As programmers get deeper into MAMI programming, they encounter challenging cases. When it comes to vulnerability, we know that low birth weight (LBW), premature and disabled infants are at greater risk of malnutrition and death, but this is poorly quantified and typically becomes a hidden burden. Neonatal interventions focus on survival of these infants, but what happens afterwards to their growth and development? When a child is admitted to a CMAM programme at seven months of age, we have no idea of their birth history and growth trajectory up to that point. An article by Partners in Health (PIH) in Rwanda gives some insight into the burden and challenges of managing this subset of infants and again highlights the need for earlier intervention than is currently typical. District hospitals in Rwanda are increasingly including neonatal care units (NCUs), which means there is increasing survival of LBW/premature infants and infants born with disability. Cross-sectional follow-up data by PIH on infants discharged from NCUs found prevalence of malnutrition way above that of the general child population; children had significant feeding difficulties and were anaemic, stunted and wasted. In response, several paediatric development clinics (PDCs) were developed – a medical-home model to provide more comprehensive and specific medical/nutritional follow-up. Subsequent analysis of follow-up data on referred cases again showed they still weren’t doing well, which has led to significant programme developments to address gaps around skilled capacity and assessment.

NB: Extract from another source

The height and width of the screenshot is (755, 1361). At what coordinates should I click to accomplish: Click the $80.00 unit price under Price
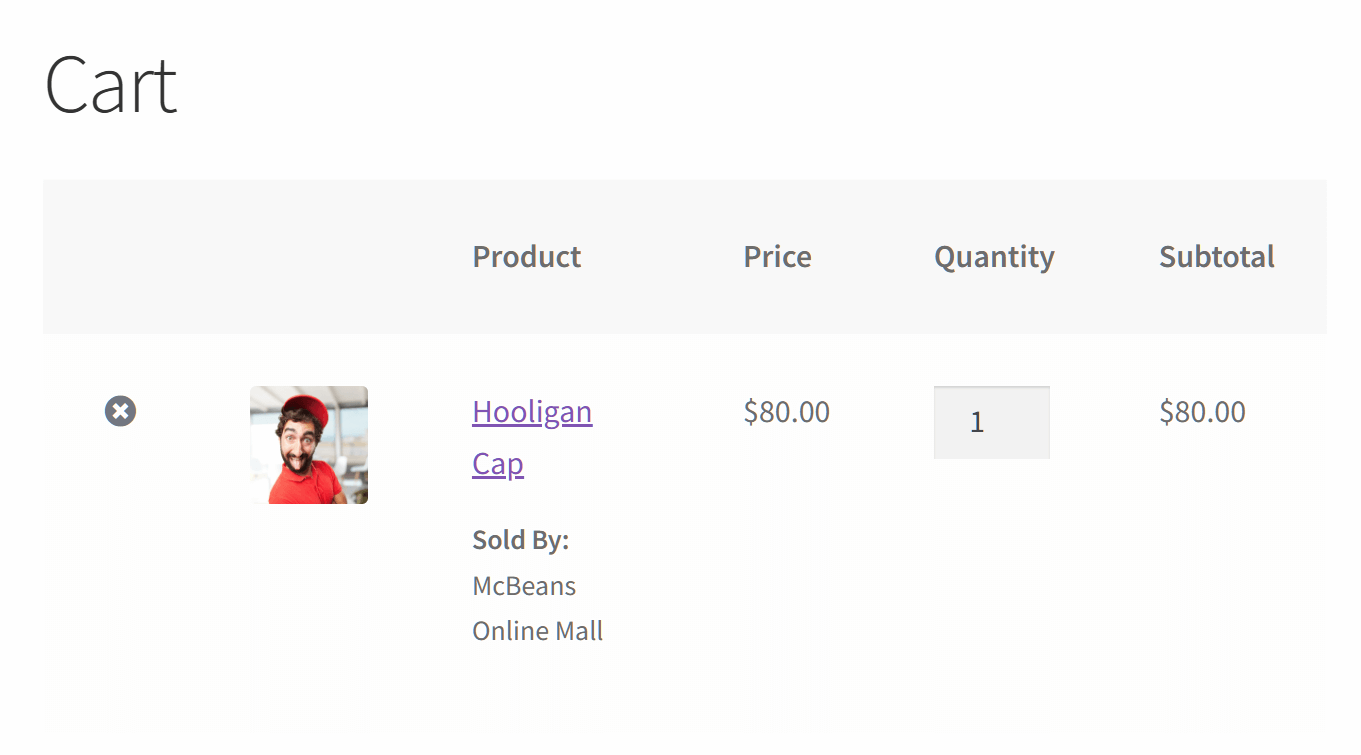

This intervention is unusual in a low-resource setting in terms of the specialist input and capacity needed to deliver this level of service. If it might be difficult to implement or sustain in many settings, why have we included it in this issue? Its relevance is that it provides a valuable insight into the burden, complexities of management and possible approaches to address management of a complex sub-set of infants that currently are invisible but that programmes will increasingly encounter once they start to manage infants under six months of age. We know that the burden of LBW/prematurity/disability in developing countries is high and underestimated. These infants are contributing to the CMAM programme burden, the stunted population, sick children and those who die. Shouldn’t we be intervening early and figuring out how we do that?  There is no magic bullet and it does need skilled support that takes investment in staff and time. One key challenge is to determine a quick and simple means of identifying the most at-risk of these infants, so that interventions are targeted to those where it will make the greatest difference – a focus area of the MAMI Special Interest Group3. In Rwanda they are ‘feeling’ their way through an approach that can work in their context; we can learn from them. Different approaches will be needed in other settings.

A critical question is whether MAMI interventions are cost-efficient and cost-effective. Save the Children calculated the cost-efficiency of a protocol based on the C-MAMI Tool in Bangladesh compared to the standard, inpatient-based protocol.  The cost of C-MAMI to the healthcare provider was higher than the standard, but more cost-efficient per infant treated. If fully integrated into the national health system, the cost of C-MAMI would be halved. Costs to caregivers were lower for the C-MAMI Tool. More data are needed on the costs of such interventions that include the societal costs of not intervening – sick, chronically undernourished and developmentally delayed infants cost systems and lives.

Marie McGrath

Field Exchange Co-Editor and MAMI Special Interest Group Co-ordinator


Endnotes

1Management of At risk Mothers and Infants under 6 months. Formerly ‘Management of Acute Malnutrition in Infants under 6 months’, this was revised in 2017 by the MAMI Special Interest Group to reflect the profile of infant-mother pairs being identified, their associated risks, and consequently the wider scope of interventions needed to cater for/support them; these include but are not limited to nutrition.

2Community Management of At Risk Mothers and Infants under six months.